Our consortium will bring together modelers and experimental soil scientists at the forefront of new technologies and approaches to characterize soils.  By addressing these aims, the consortium will contribute to improve the role of soil modeling as a knowledge dissemination instrument in addressing key global issues and stimulate the development of translational research activities.

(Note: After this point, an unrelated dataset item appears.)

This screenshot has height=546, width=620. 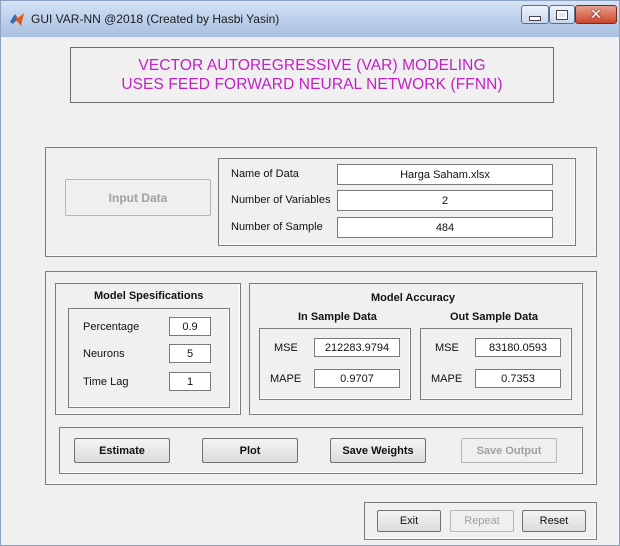 What do you see at coordinates (378, 450) in the screenshot?
I see `save-weights-button: Save Weights` at bounding box center [378, 450].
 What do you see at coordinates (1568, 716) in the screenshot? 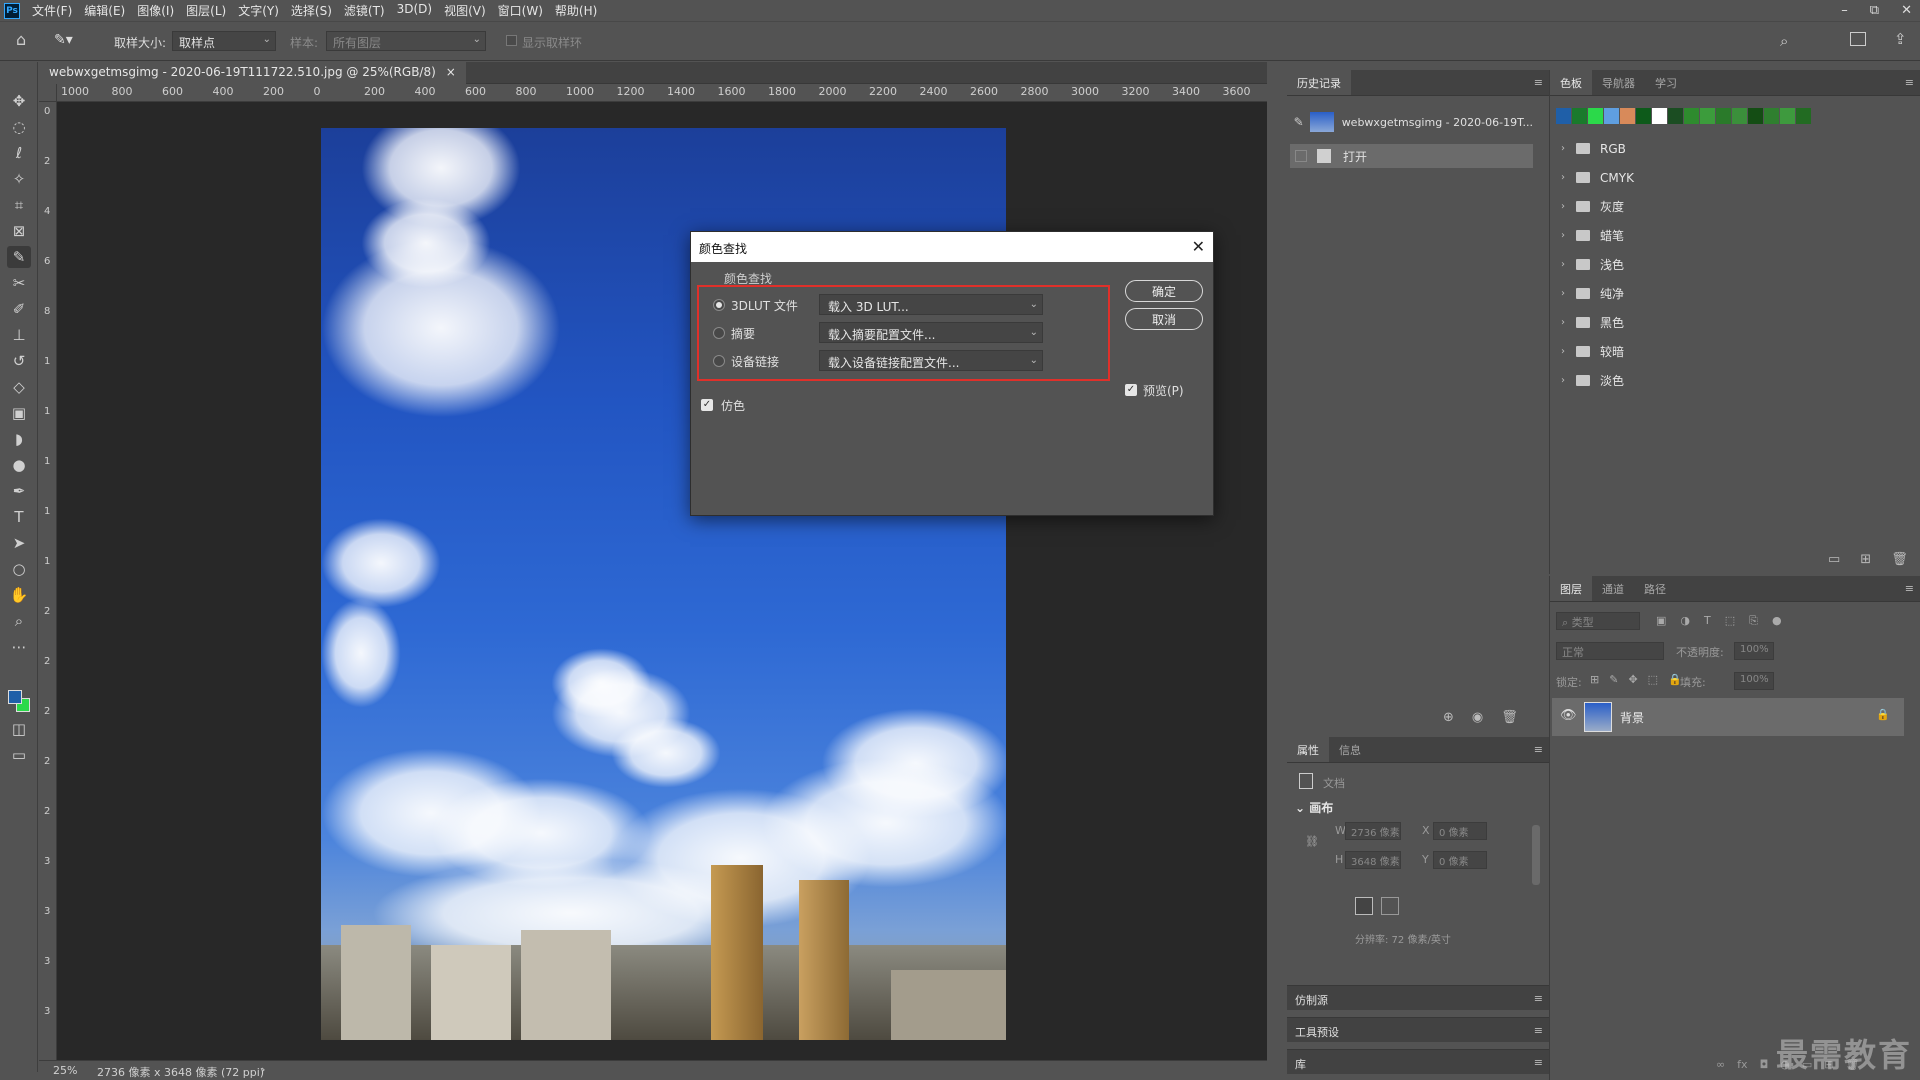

Soil is one of the most critical life-supporting compartments of the Biosphere. Soil provides numerous ecosystem services such as a habitat for biodiversity, water and nutrients, as well as producing food, feed, fiber and energy. To feed the rapidly growing world population in 2050, agricultural food production must be doubled using the same land resources footprint. At the same time, soil resources are threatened due to improper management and climate change. Soil is not only essential for  establishing a sustainable bio-economy,  but also plays a key role also in a broad range of societal challenges including

 

  1. climate change mitigation and adaptation
  2. land use change
  3. water resource protection
  4. biotechnology for human health
  5. biodiversity and ecological sustainability
  6. combating  desertification

 

Despite the many important functions of soil, many fundamental knowledge gaps remain, regarding the role of soil biota and biodiversity on ecosystem services, the structure and dynamics of soil communities, the interplay between hydrologic and biotic processes, the quantification of soil biogeochemical processes and soil structural processes, the resilience and recovery of soils from stress, as well as the prediction of soil development and the evolution of soils in the landscape, to name a few.  Soil models have long played an important role in quantifying and predicting soil processes and related ecosystem services. However, a new generation of soil models based on a whole systems approach comprising all physical, mechanical, chemical and biological processes is now required to address these critical knowledge gaps and thus contribute to the preservation of ecosystem services, improve our understanding of climate-change–feedback processes, bridge basic soil science research and management, and facilitate the communication between science and society. To meet these challenges an international community effort is required, similar to initiatives in systems biology, hydrology, and climate and crop research.